Could you also send us your lapack setup:

import scipy
scipy.__config__.show()
import numpy
numpy.__config__.show()

goerz commented 4 years ago

I'm seeing the same segfault when trying to run the tests on MacOS. I'm using the following script run_tests.sh in the qutip root folder for running the tests:

#!/usr/bin/env bash
python3 -m venv venv
./venv/bin/pip install -r requirements.txt
./venv/bin/pip install pytest matplotlib ipython
./venv/bin/python setup.py install
./venv/bin/pip freeze > test.log
./venv/bin/python -c 'import scipy; print("Scipy config:"); scipy.__config__.show()' >> test.log
./venv/bin/python -c 'import numpy; print("Numpy config:"); numpy.__config__.show()' >> test.log
(cd venv && ./bin/python -c 'from qutip.testing import run; run()' 2>&1 | tee -a ../test.log)

This results in the attached test.log.

This is for the 4.5.1 release candidate, but I'm getting the same segfault on the current master (01132789581821517986fad1a14ab3feec7d2de2)

goerz commented 4 years ago

Setting up the testing environment with conda avoids the segfault, but hangs indefinitely while running the tests.

I'm using the following run_tests_conda.sh:

#!/usr/bin/env bash
conda create -y -p venv python=3.8 'cython>=0.21' 'numpy>=1.12' 'scipy>=1.0' matplotlib ipython pytest
./venv/bin/python setup.py install
./venv/bin/pip freeze > test.log
./venv/bin/python -c 'import scipy; print("Scipy config:"); scipy.__config__.show()' >> test.log
./venv/bin/python -c 'import numpy; print("Numpy config:"); numpy.__config__.show()' >> test.log
(cd venv && ./bin/python -c 'from qutip.testing import run; run()' 2>&1 | tee -a ../test.log)

This produces the attached test.log: testing hangs at test_mcsolve.py::test_MCTDFunc

goerz commented 4 years ago

For the record, the combination of conda and Python 3.7 (instead of 3.8) works:

= 629 passed, 11 skipped, 61 deselected, 2 xfailed, 906 warnings in 590.30s (0:09:50) =

If mcsolve uses multiprocessing internally, it's possible the hanging test is related to the changes in Python 3.8 to use "spawn" instead of "fork" for multiprocessing on macOS (see also https://github.com/qutip/qutip-notebooks/issues/100).

For the pip installation, the segfault occurs with both Python 3.7 and Python 3.8

Ericgig commented 4 years ago

Yes multiprocessing is used by mcsolve.

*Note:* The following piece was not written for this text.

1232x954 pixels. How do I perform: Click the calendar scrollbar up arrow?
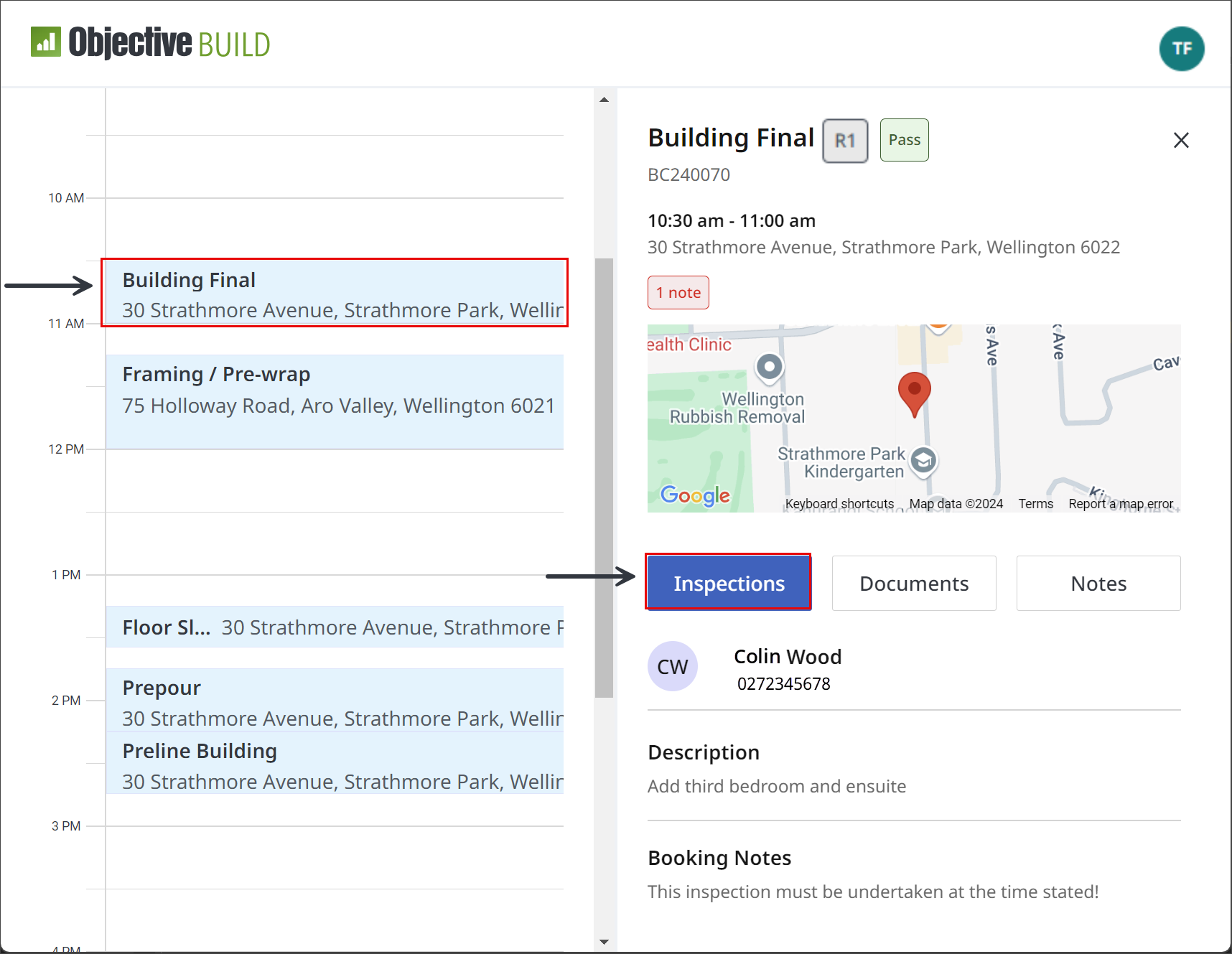(x=604, y=100)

If there are issues pickling function, then it will cause errors. I hope that this could be fixed with the function set_start_method from multiprocessing.

In the segfault case, the problematic function call lapack from cython by using scipy interface. So it could be a couple of things. On mac, there is the accelerate blas/lapack implementation which does not have the same interface, so if it links to this, then a segfault would not be surprising. But I can't say for sure.

ajgpitch commented 4 years ago

So, in summary, this issue affects only MacOS running Python 3.8.

As it is not possible to handle seg faults (because Python crashes), then I think we should, for now, identify which tests we know will seg fault and fail them with a message to say something like "known fault with Python 3.8 on MacOS". This way the rest of the tests will complete.

We can they work on a proper fix, for which we should raise another issue. I am working on creating a MacOS test platform for myself. In the meantime, if anyone can isolate which tests will cause a seg fault, that would be great.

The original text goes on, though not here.